→ **Description of the task**:
Reproduce word for word the stretch of the essay on Julio Valdez's printmaking from "A special aspect" through "in his work.".

→ **Passage provided**:
----

On the other hand, his line seems steady, profound, and direct. It has the freshness and spontaneity of children's drawings and primitive paintings. It is quick, as though drawn automatically. Tracing the human silhouette, it creates a self-portrait unconcerned with anecdotal likeness that expands from the personal to the collective. The outline of a body becomes the iconography of an island, encompassing, as it transcends the individual, others who are also part of the self. As the individual self is multiplied and made corporeal, it is linked to a destiny beyond identity. A body intertwined with land, its outline that of an island. It becomes an "island-man," as Valdez defines himself. The island and the human body are sprouting flowers and thorns. Surrounding them are plants, animals, shapes that recall an indigenous culture, fragments of bodies, other bodies - a partial inventory forever incomplete but always outlined, just like the "island-man."

 

Early Years

Julio Valdez's printed oeuvre attests to the significant role that printmaking can play in artist's career. Since1988, Valdez has made nearly 50 editioned prints, at least as many related proofs, and over 100 monotypes. His experimental mixture of techniques and openness to new processes continue to expand his creative program and the technical range of his work in all mediums.

 

Valdez grew up in an environment of prints. He still recalls the smell of ink permeating his boyhood house in Santo Domingo, where his older brother set up a screenprint workspace. As a young teenager Valdez experimented at his brother's professional workshop, which specialized in screenprint on paper, in the fine art tradition, and also on fabric for commercial purposes. Beginning at age seventeen Valdez studied for three consecutive summers at the Altos de Chavón School of Design in la Romana, where his brother had established the school's first printmaking facility. During the school year, he attented the National School of Fine Arts in Santo Domingo, where he learned lithography. It was at this time that Valdez recalls beginning to grasp the full creative potential of printmaking.

 

Valdez continued studies as a full-time student at Altos de Chavón and, after graduating in 1988, was among a group of students selected for a works on paper exhibition at the Omar Rayo Museum, home to a renowned collection of Latin American prints and drawings amassed by the prominent Colombian painter and printmaker. This was Valdez's first professional break, and precipitated the formation of the young artist group, Q-Atro XXI. 1 Feeding off their collective energy and momentum, he and his peers produced prints at a feverish pace. Over the next few years, Valdez developed a visceral connection between his creative inspirations and the hands-on technical processes of printmaking. By 1993- at the young age of twenty-four-Valdez had his first of many solo print exhibitions. 2

 

Collaboration

A special aspect of printmaking is its collaborative nature. Although some artists create prints on their own, most attempt printmaking at the encouragement of a publisher or workshop that provides the resources and facilities to produce and distribute their prints. This system can result in a rich and rewarding dialogue between artist and master printer. Valdez's printmaking matured and expanded in response to two such collaborations, which in turn led to important thematic developments in his work.

----

→ **Recorded information**:
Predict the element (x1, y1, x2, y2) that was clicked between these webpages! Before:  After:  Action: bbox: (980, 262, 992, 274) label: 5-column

----

→ **Correct result**:
A special aspect of printmaking is its collaborative nature. Although some artists create prints on their own, most attempt printmaking at the encouragement of a publisher or workshop that provides the resources and facilities to produce and distribute their prints. This system can result in a rich and rewarding dialogue between artist and master printer. Valdez's printmaking matured and expanded in response to two such collaborations, which in turn led to important thematic developments in his work.